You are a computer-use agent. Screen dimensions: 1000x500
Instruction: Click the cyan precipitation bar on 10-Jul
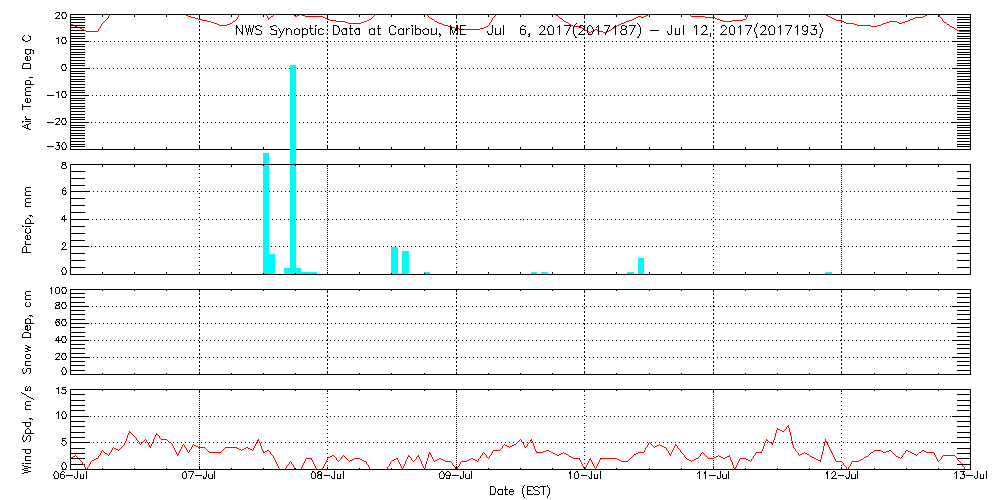[640, 265]
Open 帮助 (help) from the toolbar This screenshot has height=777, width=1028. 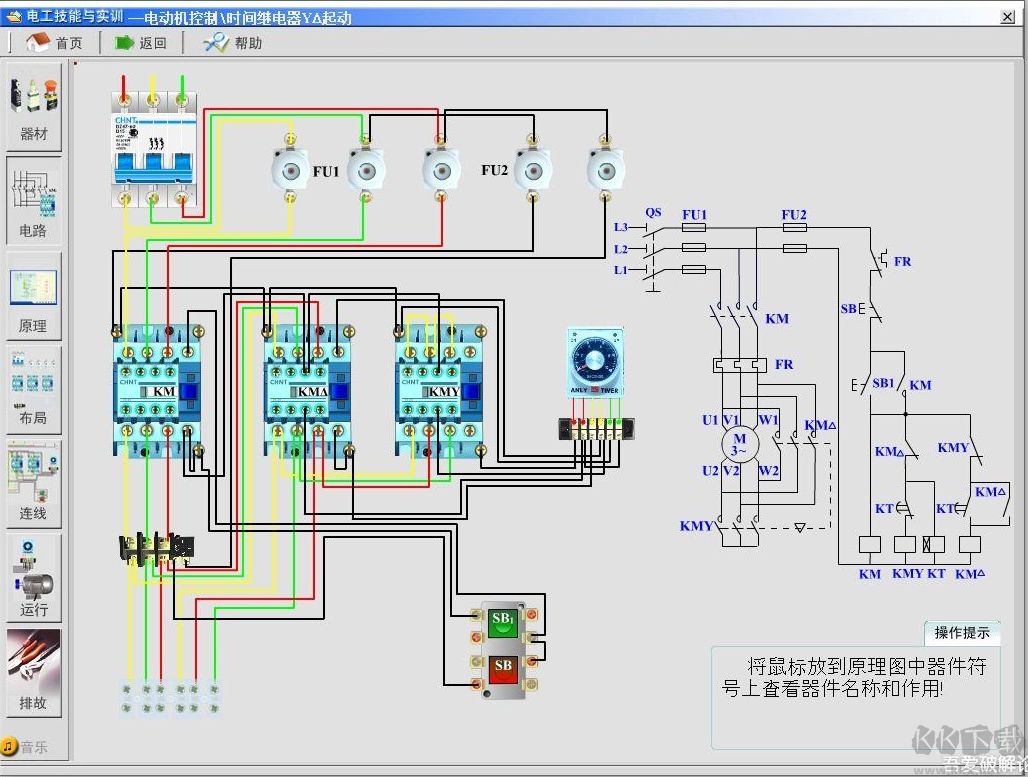(x=232, y=42)
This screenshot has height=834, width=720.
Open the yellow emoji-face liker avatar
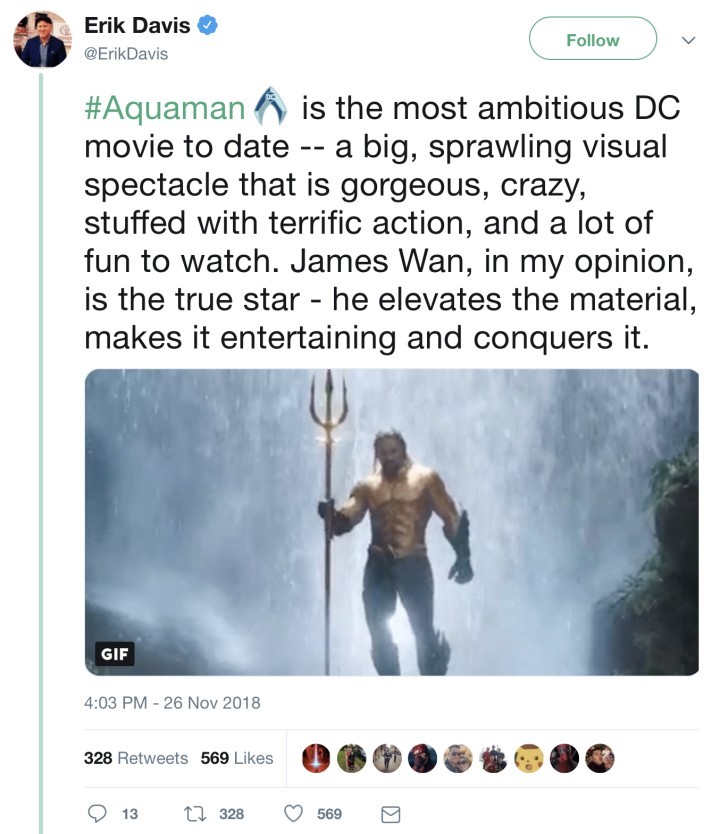coord(528,758)
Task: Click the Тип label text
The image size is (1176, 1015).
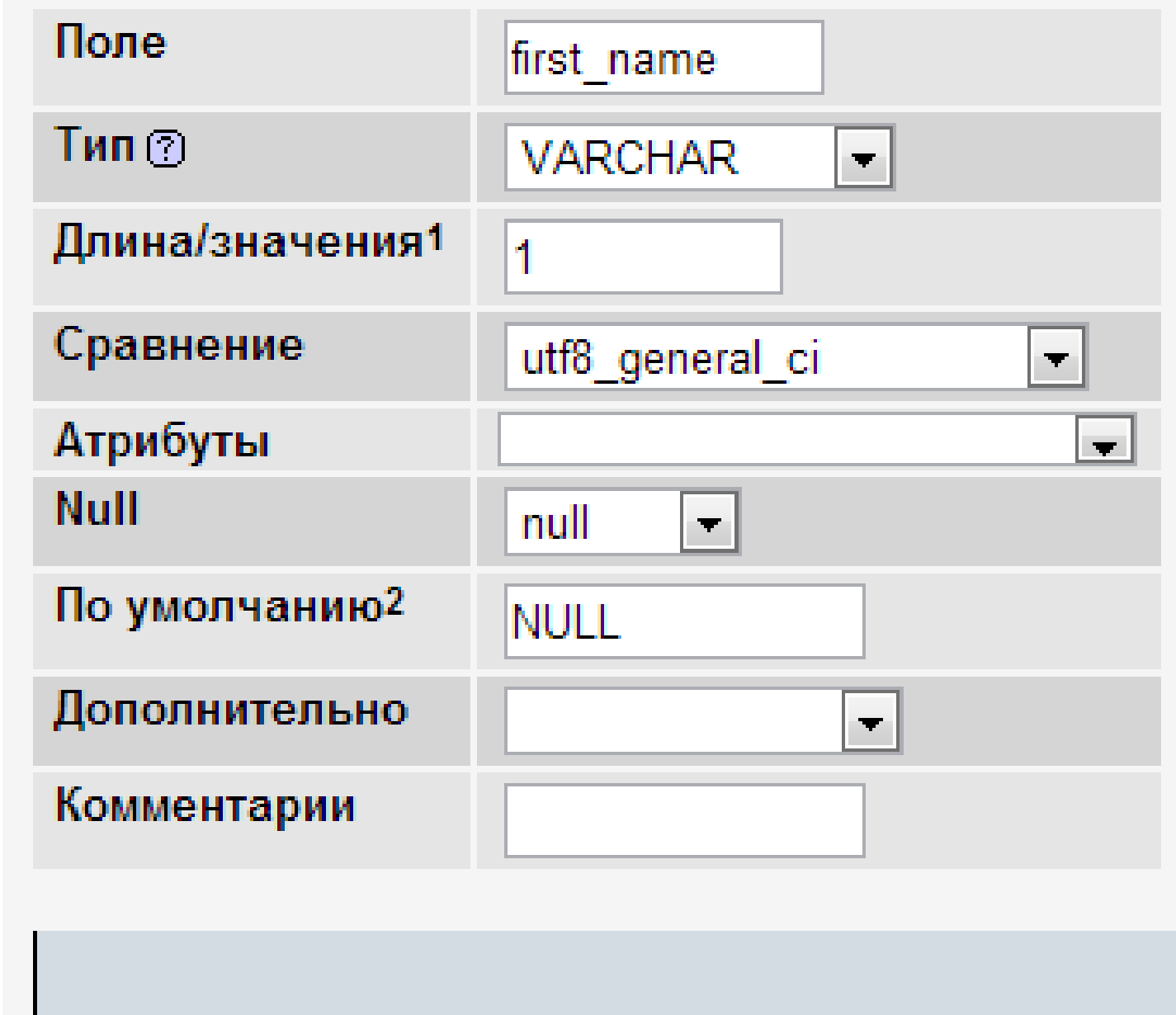Action: 95,145
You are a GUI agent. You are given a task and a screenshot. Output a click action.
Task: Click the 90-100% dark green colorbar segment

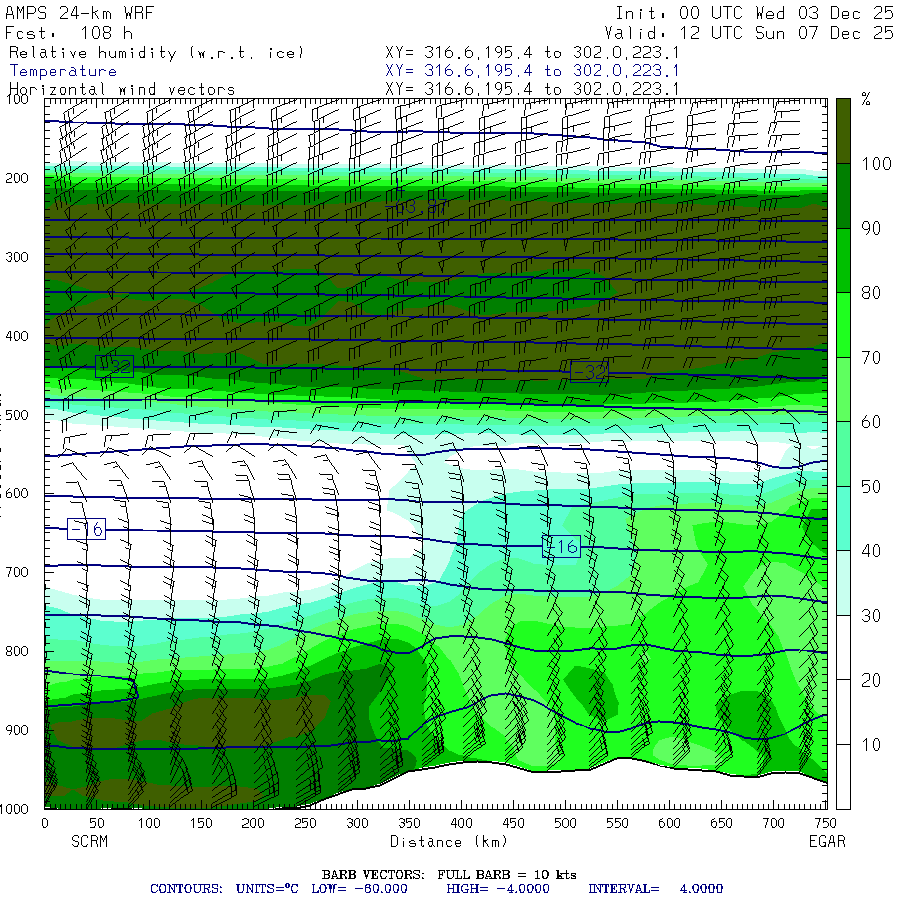tap(843, 196)
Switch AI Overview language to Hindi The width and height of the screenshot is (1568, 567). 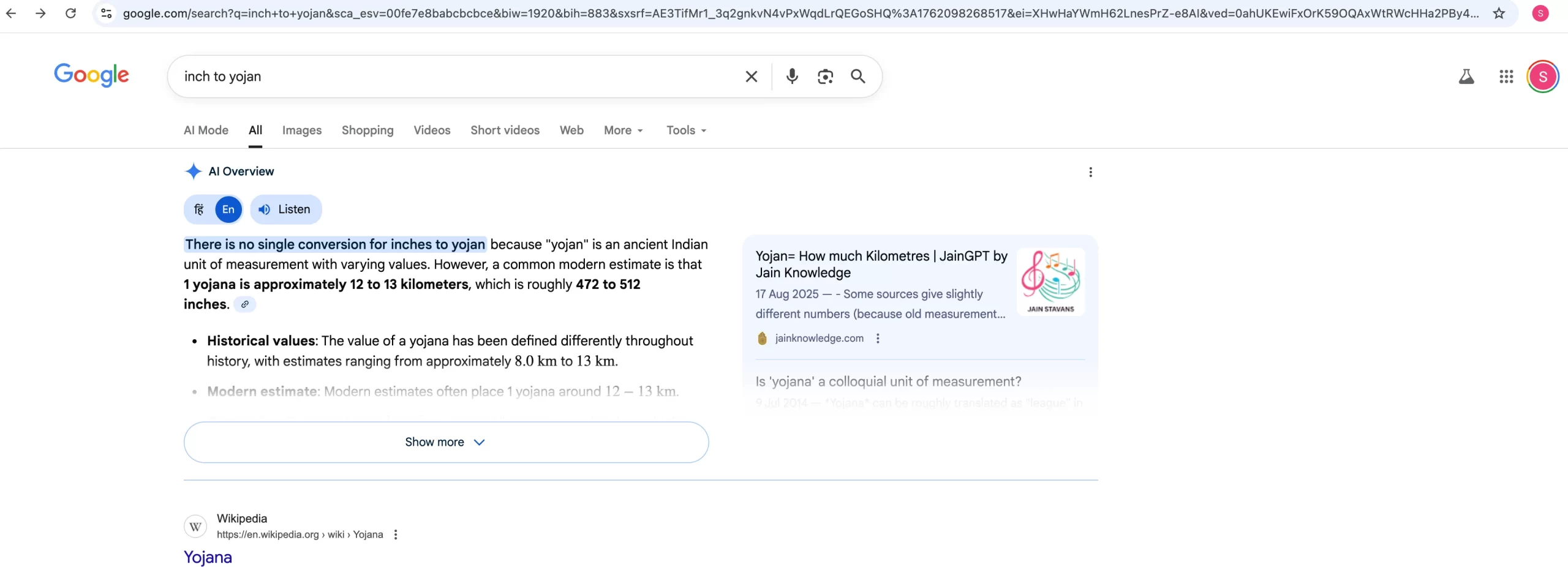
#####
_Exercise details_
Nothing but the lines from the line containing "Task: Click the 90-100%" to the end of the records above should be repeated, exactly and with every picture omitted.

_Result of this task_
Task: Click the 90-100% dark green colorbar segment

tap(843, 196)
Switch AI Overview language to Hindi The width and height of the screenshot is (1568, 567). 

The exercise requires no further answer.